Le Rapport émet plusieurs recommandations qui pourraient contribuer à diminuer les activités criminelles à plusieurs étapes de la chaîne d’approvisionnement, visant les manufacturiers, les concessionnaires, les organismes de réglementation et le gouvernement :

  • Désigner les concessionnaires automobiles en tant qu’entités déclarantes auprès du Centre d’analyse des opérations et déclarations financières du Canada (« CANAFE ») en vertu de la Loi sur le recyclage des produits de la criminalité et le financement des activités terroristes (« LRPCFAT »)[2]. S’ils sont ainsi désignés, les concessionnaires automobiles devront mettre en place un programme de conformité contre le blanchiment d’argent, incluant notamment la nomination d’un responsable de la conformité, la mise en place de politiques et de procédures, la formation de leur personnel ainsi que des processus d’évaluation et de suivi de l’efficacité. Au surplus, ils seraient soumis à certaines exigences en matière d’identification, de conservation des données et de signalement.
  • La déclaration automatique de toutes les ventes en espèces dépassant un certain seuil, ce qui inclurait :
    1. l’interdiction de la location en espèces de véhicules lorsque la somme annuelle des paiements de location est égale ou supérieure à 10 000 $; et
    2. la modification du Motor Vehicle Act[3] afin d’empêcher l’acceptation de plus de 10 000 $ à titre de dépôt ou de paiement pour un véhicule.
  • Instituer des suivis géographiques des commandes en tant que complément aux déclarations en espèces.
  • Fournir des solutions législatives et des mesures d’exécution permanentes qui ciblent le produit spécifique lié à l’exportation et à l’activité portuaire.
  • Habiliter la Vehicle Sales Authority de la C.-B. à superviser les revendeurs de voitures de luxe et à obliger leurs dirigeants à fournir des vérifications d’antécédents et de casiers judiciaires.
  • Inclure les clauses de « non-exportation » dans les contrats d’achat des fabricants.
  • Exiger aux prête-noms de présenter une preuve de paiement via leur compte bancaire, une preuve de propriété pendant un an avant le remboursement de la TVP, envoyer le chèque de remboursement à leur adresse plutôt qu’à celle de l’exportateur ou d’un tiers, et exiger qu’ils fournissent la preuve que des taxes ont été payées sur le véhicule dans la juridiction vers laquelle il a été exporté.
  • Fournir au personnel du Ministère des Finances la possibilité de suivre les véhicules au Canada via la recherche par NIV (numéro d’identification de véhicule).
  • Exiger que tous les véhicules exportés soient soumis à un examen sommaire par l’Agence des services frontaliers du Canada (« ASFC ») afin d’en confirmer la propriété.
  • Imposer des frais de transaction, y compris des frais d’exportation pour les véhicules du marché gris, équivalant à un pourcentage du remboursement de la TVP et des frais administratifs reliés à ces remboursements.

Une vue d’ensemble

Le blanchiment d’argent dans le marché des voitures de luxe est l’un des nombreux éléments du rapport complet de German, qui inclut également ses conclusions récentes sur le secteur immobilier de la C.-B. (en anglais). Le rapport a pour but de donner un aperçu du blanchiment d’argent dans la province et d’informer le public de sa prévalence et de son impact économique. Bien que le Rapport se concentre sur la C.-B., des problèmes semblables risquent de se poser dans d’autres provinces canadiennes. Par conséquent, les concessionnaires automobiles exerçant leurs activités au Canada devraient être conscients du risque de blanchiment d’argent dans ce secteur et du fait qu’il pourrait y avoir une réglementation future à ce sujet.
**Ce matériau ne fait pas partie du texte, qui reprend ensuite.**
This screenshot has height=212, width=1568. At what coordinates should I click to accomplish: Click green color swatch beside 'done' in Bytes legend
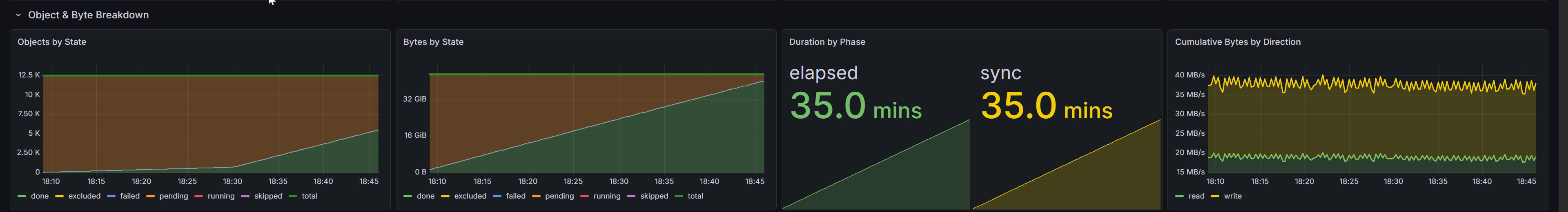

[1]       La TVP n’est pas payable si le véhicule est acheté avec l’intention de le revendre. Les exportateurs sont légalement autorisés à recevoir le remboursement de la TVP, ce qui coûte des dizaines de millions de dollars à la C.-B., et est vu comme un bon indicateur de l’ampleur du marché gris pour les véhicules exportés.  

[2]       En 2000, lorsque la LRPCFAT est entrée en vigueur, les véhicules n’étaient pas considérés comme ayant une valeur suffisante pour être utilisés comme outils à des fins de blanchiment d’argent.

[3]       En Ontario, voir la Loi de 2002 sur le commerce des véhicules automobiles.